- [REQUIREMENTS]
Type out the blog excerpt below word for word, from "Movies I'm anticipating" up to and including "superhero origin story.".

Spam-free after resolving my Mollom problem


As a brief follow-up to my post about dealing with spam on Drupal, the problem I had with Mollom turned out to be purely in my site configuration. Apparently some of the configuration changed from the previous version I had been using, so as soon as I re-saved the settings it all started working correctly again! I'm happy to say I haven't seen any spam come in during the past ten days and Mollom is the only anti-spam engine I'm currently running.

Movies I'm anticipating for Summer 2010

Some of the upcoming movies I'm looking forward to for this Summer include:

  • April 16th: Kick Ass - an unusual take on the superhero origin story.
  • May 7th: Iron Man 2 - does this need an explanation?
  • May 28th: Prince of Persia: The Sands of Time - I loved the original computer game from almost 20 years ago, it has Jake "Donnie Darko" Gyllenhaal
  • June 18th: Toy Story 3 - Toy Story 2 is one of Pixar's best, and it comes out on a family member's birthday, so we're all going to go see it!
  • July 9th: Predators - a pseudo reboot of the franchise sees a bunch of tough humans whisked away to be the game for the predators' favorite past time. The trailer looks pretty good, and I'm a fan of the franchise (excluding AVP and AVP2).
  • July 16th: Inception - written & directed by the person behind the amazing reboot of the Batman franchise, the trailer has definitely grabbed my attention.
  • July 23rd: Salt - Angelina Jolie running around in an action flick. Say no more.
  • August 13th: Scott Pilgrim vs. the World - the latest movie from directory Edgar Wright, the other brain behind "Shawn of the Dead" and "Hot Fuzz" looks like an unusual but light 90 mins of escapism.

- [DATA SECTION]

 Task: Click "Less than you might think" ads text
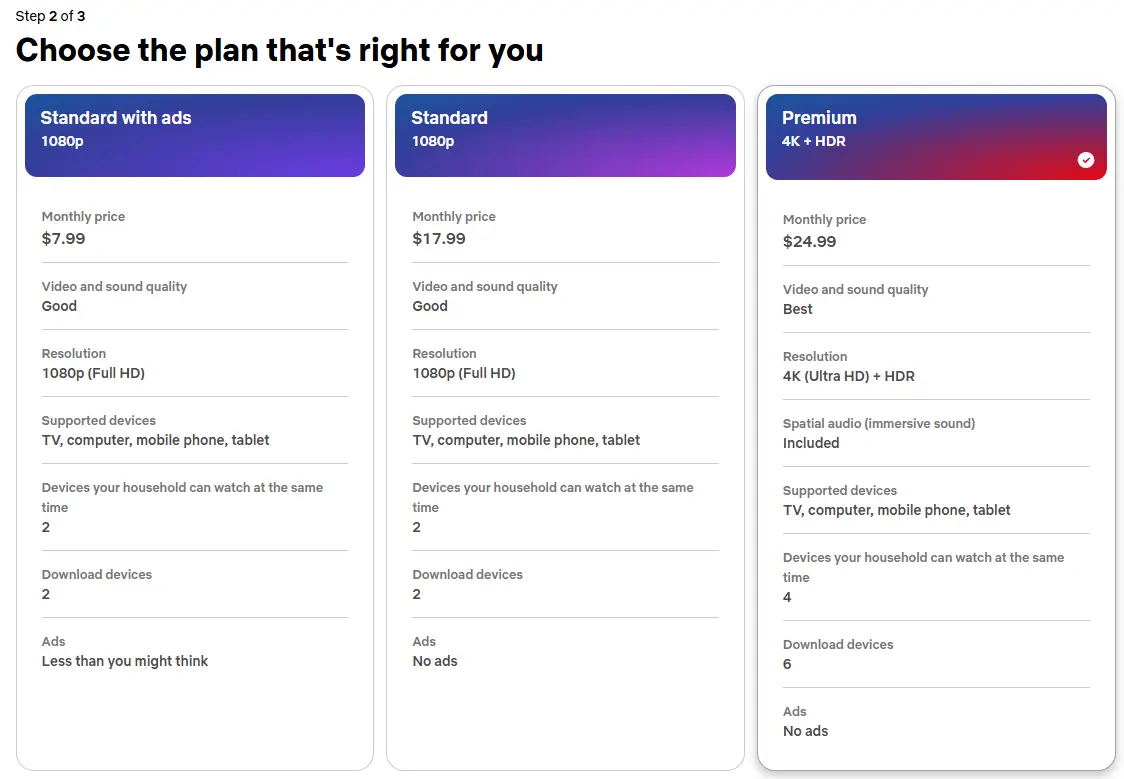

- [PROBLEM SOLUTION]
Movies I'm anticipating for Summer 2010

Some of the upcoming movies I'm looking forward to for this Summer include:

  • April 16th: Kick Ass - an unusual take on the superhero origin story.